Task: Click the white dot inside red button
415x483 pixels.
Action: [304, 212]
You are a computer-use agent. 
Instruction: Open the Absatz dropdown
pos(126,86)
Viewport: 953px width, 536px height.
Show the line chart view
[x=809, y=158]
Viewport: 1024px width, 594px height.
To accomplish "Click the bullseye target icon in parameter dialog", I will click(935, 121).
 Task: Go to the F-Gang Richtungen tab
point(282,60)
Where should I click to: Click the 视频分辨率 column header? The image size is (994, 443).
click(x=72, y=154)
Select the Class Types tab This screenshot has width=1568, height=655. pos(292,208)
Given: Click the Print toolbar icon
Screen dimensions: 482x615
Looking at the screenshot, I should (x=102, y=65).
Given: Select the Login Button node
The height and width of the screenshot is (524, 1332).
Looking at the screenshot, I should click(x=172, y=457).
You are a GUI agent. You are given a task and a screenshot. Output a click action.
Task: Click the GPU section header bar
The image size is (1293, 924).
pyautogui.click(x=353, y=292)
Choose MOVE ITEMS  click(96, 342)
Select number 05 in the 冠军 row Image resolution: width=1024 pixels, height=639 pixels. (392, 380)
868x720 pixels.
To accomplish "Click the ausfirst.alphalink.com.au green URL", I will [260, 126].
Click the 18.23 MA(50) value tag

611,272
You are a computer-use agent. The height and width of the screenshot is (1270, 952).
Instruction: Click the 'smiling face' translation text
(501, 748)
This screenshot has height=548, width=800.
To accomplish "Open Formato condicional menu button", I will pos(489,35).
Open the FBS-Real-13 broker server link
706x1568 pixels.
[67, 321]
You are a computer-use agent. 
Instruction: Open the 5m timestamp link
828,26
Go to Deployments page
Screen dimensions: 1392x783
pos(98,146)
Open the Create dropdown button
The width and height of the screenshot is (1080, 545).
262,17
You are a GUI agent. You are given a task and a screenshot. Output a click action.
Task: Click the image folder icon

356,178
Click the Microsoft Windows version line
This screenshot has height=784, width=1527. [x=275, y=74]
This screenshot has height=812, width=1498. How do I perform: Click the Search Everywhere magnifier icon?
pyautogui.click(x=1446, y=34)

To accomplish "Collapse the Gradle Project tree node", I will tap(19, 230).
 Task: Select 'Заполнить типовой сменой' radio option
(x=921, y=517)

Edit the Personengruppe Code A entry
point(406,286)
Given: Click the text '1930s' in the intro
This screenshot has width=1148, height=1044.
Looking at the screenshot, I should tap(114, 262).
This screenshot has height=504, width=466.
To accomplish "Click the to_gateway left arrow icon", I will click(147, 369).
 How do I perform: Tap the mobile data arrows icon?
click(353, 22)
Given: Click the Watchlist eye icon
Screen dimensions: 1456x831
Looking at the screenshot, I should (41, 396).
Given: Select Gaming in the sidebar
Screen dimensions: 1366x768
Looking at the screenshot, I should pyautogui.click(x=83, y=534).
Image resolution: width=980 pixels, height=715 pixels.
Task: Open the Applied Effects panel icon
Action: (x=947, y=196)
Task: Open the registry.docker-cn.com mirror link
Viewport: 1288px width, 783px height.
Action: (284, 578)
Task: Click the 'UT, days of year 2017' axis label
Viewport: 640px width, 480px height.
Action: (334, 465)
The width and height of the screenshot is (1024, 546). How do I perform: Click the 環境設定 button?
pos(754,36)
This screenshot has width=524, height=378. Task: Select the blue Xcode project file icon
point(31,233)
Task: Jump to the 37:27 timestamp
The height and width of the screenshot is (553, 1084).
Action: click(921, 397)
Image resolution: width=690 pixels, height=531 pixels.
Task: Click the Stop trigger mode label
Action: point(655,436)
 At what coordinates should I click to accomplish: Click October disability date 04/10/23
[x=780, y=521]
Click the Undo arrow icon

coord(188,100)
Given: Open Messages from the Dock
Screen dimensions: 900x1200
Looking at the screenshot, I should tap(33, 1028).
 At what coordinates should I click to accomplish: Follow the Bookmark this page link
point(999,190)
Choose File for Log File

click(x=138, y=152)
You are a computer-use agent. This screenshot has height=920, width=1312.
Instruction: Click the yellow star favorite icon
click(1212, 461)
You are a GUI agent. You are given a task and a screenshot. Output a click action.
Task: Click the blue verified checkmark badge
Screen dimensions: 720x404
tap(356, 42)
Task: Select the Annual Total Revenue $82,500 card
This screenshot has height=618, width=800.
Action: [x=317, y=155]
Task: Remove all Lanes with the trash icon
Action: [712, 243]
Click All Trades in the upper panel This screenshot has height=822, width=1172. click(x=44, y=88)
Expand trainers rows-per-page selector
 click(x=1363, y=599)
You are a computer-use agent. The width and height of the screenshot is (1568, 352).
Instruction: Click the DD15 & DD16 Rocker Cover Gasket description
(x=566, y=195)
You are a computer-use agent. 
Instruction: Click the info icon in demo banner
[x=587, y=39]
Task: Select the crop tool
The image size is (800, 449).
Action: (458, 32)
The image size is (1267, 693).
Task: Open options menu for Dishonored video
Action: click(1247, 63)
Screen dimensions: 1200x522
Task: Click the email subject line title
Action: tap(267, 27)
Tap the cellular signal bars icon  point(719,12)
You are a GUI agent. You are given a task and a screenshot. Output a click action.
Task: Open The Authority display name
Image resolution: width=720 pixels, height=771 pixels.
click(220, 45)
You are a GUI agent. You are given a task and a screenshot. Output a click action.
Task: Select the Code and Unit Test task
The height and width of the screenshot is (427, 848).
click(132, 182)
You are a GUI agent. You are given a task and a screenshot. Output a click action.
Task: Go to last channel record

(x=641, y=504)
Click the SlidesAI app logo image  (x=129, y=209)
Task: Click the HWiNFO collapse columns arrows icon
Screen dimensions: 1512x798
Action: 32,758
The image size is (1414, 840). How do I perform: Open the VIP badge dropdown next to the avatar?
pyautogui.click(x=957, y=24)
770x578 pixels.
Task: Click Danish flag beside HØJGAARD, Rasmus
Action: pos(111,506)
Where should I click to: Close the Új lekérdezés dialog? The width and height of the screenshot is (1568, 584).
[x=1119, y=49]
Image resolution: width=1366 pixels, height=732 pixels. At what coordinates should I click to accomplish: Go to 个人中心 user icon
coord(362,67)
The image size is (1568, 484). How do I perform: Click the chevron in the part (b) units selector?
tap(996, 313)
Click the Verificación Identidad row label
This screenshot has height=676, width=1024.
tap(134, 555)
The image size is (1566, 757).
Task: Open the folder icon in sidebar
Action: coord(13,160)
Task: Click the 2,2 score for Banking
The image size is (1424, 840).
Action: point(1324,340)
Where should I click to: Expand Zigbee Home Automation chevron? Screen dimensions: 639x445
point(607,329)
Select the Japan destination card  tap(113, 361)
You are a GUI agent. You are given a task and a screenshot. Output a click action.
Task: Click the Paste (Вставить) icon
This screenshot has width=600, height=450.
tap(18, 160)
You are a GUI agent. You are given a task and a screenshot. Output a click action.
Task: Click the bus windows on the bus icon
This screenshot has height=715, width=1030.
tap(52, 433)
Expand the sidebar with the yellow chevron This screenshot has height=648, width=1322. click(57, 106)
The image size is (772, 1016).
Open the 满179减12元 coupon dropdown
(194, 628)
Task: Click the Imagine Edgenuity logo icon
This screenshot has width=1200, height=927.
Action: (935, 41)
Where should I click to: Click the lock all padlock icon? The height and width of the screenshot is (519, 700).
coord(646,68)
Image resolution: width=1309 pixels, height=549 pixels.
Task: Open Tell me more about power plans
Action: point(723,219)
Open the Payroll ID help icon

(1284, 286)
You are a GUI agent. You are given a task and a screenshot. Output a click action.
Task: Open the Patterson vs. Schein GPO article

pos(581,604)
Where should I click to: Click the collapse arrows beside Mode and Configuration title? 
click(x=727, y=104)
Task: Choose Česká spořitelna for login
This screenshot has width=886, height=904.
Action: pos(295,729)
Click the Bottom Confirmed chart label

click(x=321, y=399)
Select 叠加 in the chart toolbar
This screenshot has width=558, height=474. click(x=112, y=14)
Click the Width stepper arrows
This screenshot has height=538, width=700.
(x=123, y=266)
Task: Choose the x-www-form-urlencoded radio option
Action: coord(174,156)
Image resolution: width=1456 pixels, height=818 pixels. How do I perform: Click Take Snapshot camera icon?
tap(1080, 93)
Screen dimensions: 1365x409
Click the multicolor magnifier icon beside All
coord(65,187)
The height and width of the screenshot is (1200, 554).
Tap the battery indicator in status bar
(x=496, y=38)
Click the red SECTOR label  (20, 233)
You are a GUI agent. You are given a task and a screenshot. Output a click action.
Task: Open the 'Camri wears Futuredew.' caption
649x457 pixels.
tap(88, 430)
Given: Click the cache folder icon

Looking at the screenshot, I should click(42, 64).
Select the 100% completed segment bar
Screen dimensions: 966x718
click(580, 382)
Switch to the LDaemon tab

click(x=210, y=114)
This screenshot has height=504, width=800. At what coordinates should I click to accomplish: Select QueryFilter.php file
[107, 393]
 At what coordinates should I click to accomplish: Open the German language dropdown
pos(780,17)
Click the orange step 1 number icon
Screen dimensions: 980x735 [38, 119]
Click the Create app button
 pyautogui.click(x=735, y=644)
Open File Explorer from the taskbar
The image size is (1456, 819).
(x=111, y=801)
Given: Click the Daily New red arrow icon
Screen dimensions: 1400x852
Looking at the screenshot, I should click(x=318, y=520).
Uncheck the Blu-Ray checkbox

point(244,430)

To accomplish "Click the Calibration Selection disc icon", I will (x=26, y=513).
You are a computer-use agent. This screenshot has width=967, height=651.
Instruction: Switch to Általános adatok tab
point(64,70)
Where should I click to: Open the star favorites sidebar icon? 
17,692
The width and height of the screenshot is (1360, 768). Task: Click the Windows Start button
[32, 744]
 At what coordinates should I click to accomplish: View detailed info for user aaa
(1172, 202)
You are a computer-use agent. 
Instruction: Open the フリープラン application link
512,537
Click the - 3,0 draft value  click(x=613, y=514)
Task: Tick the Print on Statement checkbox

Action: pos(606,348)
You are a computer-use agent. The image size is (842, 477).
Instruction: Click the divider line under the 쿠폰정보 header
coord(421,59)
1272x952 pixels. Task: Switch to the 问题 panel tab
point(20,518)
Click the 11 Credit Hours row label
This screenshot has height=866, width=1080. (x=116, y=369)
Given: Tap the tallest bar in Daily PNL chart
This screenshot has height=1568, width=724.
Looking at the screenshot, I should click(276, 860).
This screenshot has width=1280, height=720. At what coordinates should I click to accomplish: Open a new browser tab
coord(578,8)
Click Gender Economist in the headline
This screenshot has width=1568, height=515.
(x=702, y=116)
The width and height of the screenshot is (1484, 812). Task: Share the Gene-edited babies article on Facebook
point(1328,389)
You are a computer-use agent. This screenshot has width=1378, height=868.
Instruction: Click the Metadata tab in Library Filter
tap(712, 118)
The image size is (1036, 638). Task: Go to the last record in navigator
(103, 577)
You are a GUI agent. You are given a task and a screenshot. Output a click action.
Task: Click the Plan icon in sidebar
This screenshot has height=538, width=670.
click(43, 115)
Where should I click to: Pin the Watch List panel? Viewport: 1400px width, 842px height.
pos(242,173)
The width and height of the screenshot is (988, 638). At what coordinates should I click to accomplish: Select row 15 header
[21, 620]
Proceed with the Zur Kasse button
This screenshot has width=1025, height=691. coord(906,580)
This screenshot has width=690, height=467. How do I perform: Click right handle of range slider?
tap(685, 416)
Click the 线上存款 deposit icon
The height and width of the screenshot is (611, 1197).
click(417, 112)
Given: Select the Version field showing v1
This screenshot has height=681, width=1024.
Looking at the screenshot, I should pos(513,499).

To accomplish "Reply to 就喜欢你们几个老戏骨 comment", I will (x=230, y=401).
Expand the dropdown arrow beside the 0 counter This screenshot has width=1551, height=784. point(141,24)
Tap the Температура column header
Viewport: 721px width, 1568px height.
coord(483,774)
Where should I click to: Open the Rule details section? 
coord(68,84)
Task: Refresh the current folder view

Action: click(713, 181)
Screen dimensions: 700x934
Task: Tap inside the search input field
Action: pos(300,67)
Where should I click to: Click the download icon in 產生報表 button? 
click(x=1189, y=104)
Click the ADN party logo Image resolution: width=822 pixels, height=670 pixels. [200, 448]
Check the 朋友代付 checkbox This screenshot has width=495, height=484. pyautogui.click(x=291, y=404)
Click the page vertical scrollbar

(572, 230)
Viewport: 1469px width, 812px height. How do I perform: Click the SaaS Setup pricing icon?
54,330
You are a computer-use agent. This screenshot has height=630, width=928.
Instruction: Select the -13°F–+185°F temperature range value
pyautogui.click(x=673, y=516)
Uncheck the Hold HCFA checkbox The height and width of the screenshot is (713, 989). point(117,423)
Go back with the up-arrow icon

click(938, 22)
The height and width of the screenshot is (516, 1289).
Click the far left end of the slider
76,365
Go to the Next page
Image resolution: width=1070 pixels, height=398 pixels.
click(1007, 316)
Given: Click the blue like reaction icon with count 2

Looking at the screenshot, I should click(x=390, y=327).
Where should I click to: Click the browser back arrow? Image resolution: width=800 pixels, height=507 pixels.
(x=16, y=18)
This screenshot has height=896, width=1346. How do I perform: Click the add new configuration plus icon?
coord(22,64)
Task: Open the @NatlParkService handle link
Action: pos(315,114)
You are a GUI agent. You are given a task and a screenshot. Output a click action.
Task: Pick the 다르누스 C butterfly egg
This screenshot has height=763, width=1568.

EXERCISE PROMPT:
Output exactly one stretch of the listing: from the line containing "Task: Click the Paste (Вставить) icon" through the line containing "Screen dimensions: 1365x409", both end lines included.

ANSWER:
Task: Click the Paste (Вставить) icon
This screenshot has width=600, height=450.
tap(18, 160)
You are a GUI agent. You are given a task and a screenshot. Output a click action.
Task: Click the bus windows on the bus icon
This screenshot has height=715, width=1030.
tap(52, 433)
Expand the sidebar with the yellow chevron This screenshot has height=648, width=1322. click(57, 106)
The image size is (772, 1016).
Open the 满179减12元 coupon dropdown
(194, 628)
Task: Click the Imagine Edgenuity logo icon
This screenshot has width=1200, height=927.
Action: (935, 41)
Where should I click to: Click the lock all padlock icon? The height and width of the screenshot is (519, 700).
coord(646,68)
Image resolution: width=1309 pixels, height=549 pixels.
Task: Open Tell me more about power plans
Action: point(723,219)
Open the Payroll ID help icon

(1284, 286)
You are a GUI agent. You are given a task and a screenshot. Output a click action.
Task: Open the Patterson vs. Schein GPO article

pos(581,604)
Where should I click to: Click the collapse arrows beside Mode and Configuration title? 
click(x=727, y=104)
Task: Choose Česká spořitelna for login
This screenshot has width=886, height=904.
Action: pos(295,729)
Click the Bottom Confirmed chart label

click(x=321, y=399)
Select 叠加 in the chart toolbar
This screenshot has width=558, height=474. click(x=112, y=14)
Click the Width stepper arrows
This screenshot has height=538, width=700.
(x=123, y=266)
Task: Choose the x-www-form-urlencoded radio option
Action: coord(174,156)
Image resolution: width=1456 pixels, height=818 pixels. How do I perform: Click Take Snapshot camera icon?
tap(1080, 93)
Screen dimensions: 1365x409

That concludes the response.